» Supplied records:

-- -- --

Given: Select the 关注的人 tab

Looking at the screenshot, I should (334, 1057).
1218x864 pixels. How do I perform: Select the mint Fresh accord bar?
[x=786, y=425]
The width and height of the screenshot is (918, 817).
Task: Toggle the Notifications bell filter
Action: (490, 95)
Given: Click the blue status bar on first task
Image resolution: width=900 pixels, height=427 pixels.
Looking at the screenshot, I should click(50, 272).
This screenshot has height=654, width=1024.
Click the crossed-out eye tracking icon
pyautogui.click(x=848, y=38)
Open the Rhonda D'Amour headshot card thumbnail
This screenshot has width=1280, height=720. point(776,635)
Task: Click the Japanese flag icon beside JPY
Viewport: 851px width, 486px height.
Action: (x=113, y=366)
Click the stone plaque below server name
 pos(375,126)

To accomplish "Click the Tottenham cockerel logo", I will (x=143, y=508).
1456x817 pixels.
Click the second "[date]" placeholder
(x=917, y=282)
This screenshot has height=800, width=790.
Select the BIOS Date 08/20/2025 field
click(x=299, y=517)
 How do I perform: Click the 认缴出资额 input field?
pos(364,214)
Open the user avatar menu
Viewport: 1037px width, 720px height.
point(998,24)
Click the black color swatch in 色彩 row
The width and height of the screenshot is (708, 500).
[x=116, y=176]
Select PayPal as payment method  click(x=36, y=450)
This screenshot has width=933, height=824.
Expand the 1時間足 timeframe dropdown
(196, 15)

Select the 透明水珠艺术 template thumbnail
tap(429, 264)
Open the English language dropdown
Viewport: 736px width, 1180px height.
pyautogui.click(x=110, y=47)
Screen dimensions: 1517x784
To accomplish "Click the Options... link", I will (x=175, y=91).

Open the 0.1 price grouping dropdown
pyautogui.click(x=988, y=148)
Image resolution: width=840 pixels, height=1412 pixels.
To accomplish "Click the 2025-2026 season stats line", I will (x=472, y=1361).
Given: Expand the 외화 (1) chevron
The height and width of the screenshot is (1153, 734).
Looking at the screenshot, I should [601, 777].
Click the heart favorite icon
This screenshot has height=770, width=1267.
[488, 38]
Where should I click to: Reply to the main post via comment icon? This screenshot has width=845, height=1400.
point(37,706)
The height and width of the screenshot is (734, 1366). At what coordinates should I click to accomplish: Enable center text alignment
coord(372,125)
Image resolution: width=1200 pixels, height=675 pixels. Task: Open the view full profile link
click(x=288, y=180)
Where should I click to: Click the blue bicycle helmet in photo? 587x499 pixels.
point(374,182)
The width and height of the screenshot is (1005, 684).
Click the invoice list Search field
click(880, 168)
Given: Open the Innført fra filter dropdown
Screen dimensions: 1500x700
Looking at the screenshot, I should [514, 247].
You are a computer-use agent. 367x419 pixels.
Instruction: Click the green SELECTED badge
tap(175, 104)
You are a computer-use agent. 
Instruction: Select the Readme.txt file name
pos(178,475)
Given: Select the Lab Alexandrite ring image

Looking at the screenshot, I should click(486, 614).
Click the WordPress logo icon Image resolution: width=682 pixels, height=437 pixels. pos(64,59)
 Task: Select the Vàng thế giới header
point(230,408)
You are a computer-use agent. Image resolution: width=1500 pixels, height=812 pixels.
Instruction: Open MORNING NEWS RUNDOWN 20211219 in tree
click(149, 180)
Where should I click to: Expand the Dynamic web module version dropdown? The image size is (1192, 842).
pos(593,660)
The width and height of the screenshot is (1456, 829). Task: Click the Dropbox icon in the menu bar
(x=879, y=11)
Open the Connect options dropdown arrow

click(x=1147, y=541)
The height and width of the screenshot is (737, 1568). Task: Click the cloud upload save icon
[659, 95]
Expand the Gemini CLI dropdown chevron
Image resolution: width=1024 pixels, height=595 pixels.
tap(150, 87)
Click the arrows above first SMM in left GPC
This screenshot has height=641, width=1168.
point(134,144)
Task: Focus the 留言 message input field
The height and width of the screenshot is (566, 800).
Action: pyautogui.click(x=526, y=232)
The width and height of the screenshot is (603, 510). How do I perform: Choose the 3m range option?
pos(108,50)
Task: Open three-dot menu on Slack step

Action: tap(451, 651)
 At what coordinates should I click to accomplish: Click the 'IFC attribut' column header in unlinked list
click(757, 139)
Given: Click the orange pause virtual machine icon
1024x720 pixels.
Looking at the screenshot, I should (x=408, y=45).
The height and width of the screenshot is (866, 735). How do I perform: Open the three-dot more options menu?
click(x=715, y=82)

-- -- --

» Task directions: Nothing may change. Retype all of the entries.

» Problem solution:
Given: Select the 关注的人 tab

Looking at the screenshot, I should (334, 1057).
1218x864 pixels. How do I perform: Select the mint Fresh accord bar?
[x=786, y=425]
The width and height of the screenshot is (918, 817).
Task: Toggle the Notifications bell filter
Action: (490, 95)
Given: Click the blue status bar on first task
Image resolution: width=900 pixels, height=427 pixels.
Looking at the screenshot, I should click(50, 272).
This screenshot has height=654, width=1024.
Click the crossed-out eye tracking icon
pyautogui.click(x=848, y=38)
Open the Rhonda D'Amour headshot card thumbnail
This screenshot has width=1280, height=720. point(776,635)
Task: Click the Japanese flag icon beside JPY
Viewport: 851px width, 486px height.
Action: (x=113, y=366)
Click the stone plaque below server name
 pos(375,126)

To accomplish "Click the Tottenham cockerel logo", I will (x=143, y=508).
1456x817 pixels.
Click the second "[date]" placeholder
(x=917, y=282)
This screenshot has height=800, width=790.
Select the BIOS Date 08/20/2025 field
click(x=299, y=517)
 How do I perform: Click the 认缴出资额 input field?
pos(364,214)
Open the user avatar menu
Viewport: 1037px width, 720px height.
point(998,24)
Click the black color swatch in 色彩 row
The width and height of the screenshot is (708, 500).
[x=116, y=176]
Select PayPal as payment method  click(x=36, y=450)
This screenshot has width=933, height=824.
Expand the 1時間足 timeframe dropdown
(196, 15)

Select the 透明水珠艺术 template thumbnail
tap(429, 264)
Open the English language dropdown
Viewport: 736px width, 1180px height.
pyautogui.click(x=110, y=47)
Screen dimensions: 1517x784
To accomplish "Click the Options... link", I will (x=175, y=91).

Open the 0.1 price grouping dropdown
pyautogui.click(x=988, y=148)
Image resolution: width=840 pixels, height=1412 pixels.
To accomplish "Click the 2025-2026 season stats line", I will (x=472, y=1361).
Given: Expand the 외화 (1) chevron
The height and width of the screenshot is (1153, 734).
Looking at the screenshot, I should [601, 777].
Click the heart favorite icon
This screenshot has height=770, width=1267.
[488, 38]
Where should I click to: Reply to the main post via comment icon? This screenshot has width=845, height=1400.
point(37,706)
The height and width of the screenshot is (734, 1366). At what coordinates should I click to accomplish: Enable center text alignment
coord(372,125)
Image resolution: width=1200 pixels, height=675 pixels. Task: Open the view full profile link
click(x=288, y=180)
Where should I click to: Click the blue bicycle helmet in photo? 587x499 pixels.
point(374,182)
The width and height of the screenshot is (1005, 684).
Click the invoice list Search field
click(880, 168)
Given: Open the Innført fra filter dropdown
Screen dimensions: 1500x700
Looking at the screenshot, I should [514, 247].
You are a computer-use agent. 367x419 pixels.
Instruction: Click the green SELECTED badge
tap(175, 104)
You are a computer-use agent. 
Instruction: Select the Readme.txt file name
pos(178,475)
Given: Select the Lab Alexandrite ring image

Looking at the screenshot, I should click(486, 614).
Click the WordPress logo icon Image resolution: width=682 pixels, height=437 pixels. pos(64,59)
 Task: Select the Vàng thế giới header
point(230,408)
You are a computer-use agent. Image resolution: width=1500 pixels, height=812 pixels.
Instruction: Open MORNING NEWS RUNDOWN 20211219 in tree
click(149, 180)
Where should I click to: Expand the Dynamic web module version dropdown? The image size is (1192, 842).
pos(593,660)
The width and height of the screenshot is (1456, 829). Task: Click the Dropbox icon in the menu bar
(x=879, y=11)
Open the Connect options dropdown arrow

click(x=1147, y=541)
The height and width of the screenshot is (737, 1568). Task: Click the cloud upload save icon
[659, 95]
Expand the Gemini CLI dropdown chevron
Image resolution: width=1024 pixels, height=595 pixels.
tap(150, 87)
Click the arrows above first SMM in left GPC
This screenshot has height=641, width=1168.
point(134,144)
Task: Focus the 留言 message input field
The height and width of the screenshot is (566, 800).
Action: pyautogui.click(x=526, y=232)
The width and height of the screenshot is (603, 510). How do I perform: Choose the 3m range option?
pos(108,50)
Task: Open three-dot menu on Slack step

Action: tap(451, 651)
 At what coordinates should I click to accomplish: Click the 'IFC attribut' column header in unlinked list
click(757, 139)
Given: Click the orange pause virtual machine icon
1024x720 pixels.
Looking at the screenshot, I should (x=408, y=45).
The height and width of the screenshot is (866, 735). How do I perform: Open the three-dot more options menu?
click(x=715, y=82)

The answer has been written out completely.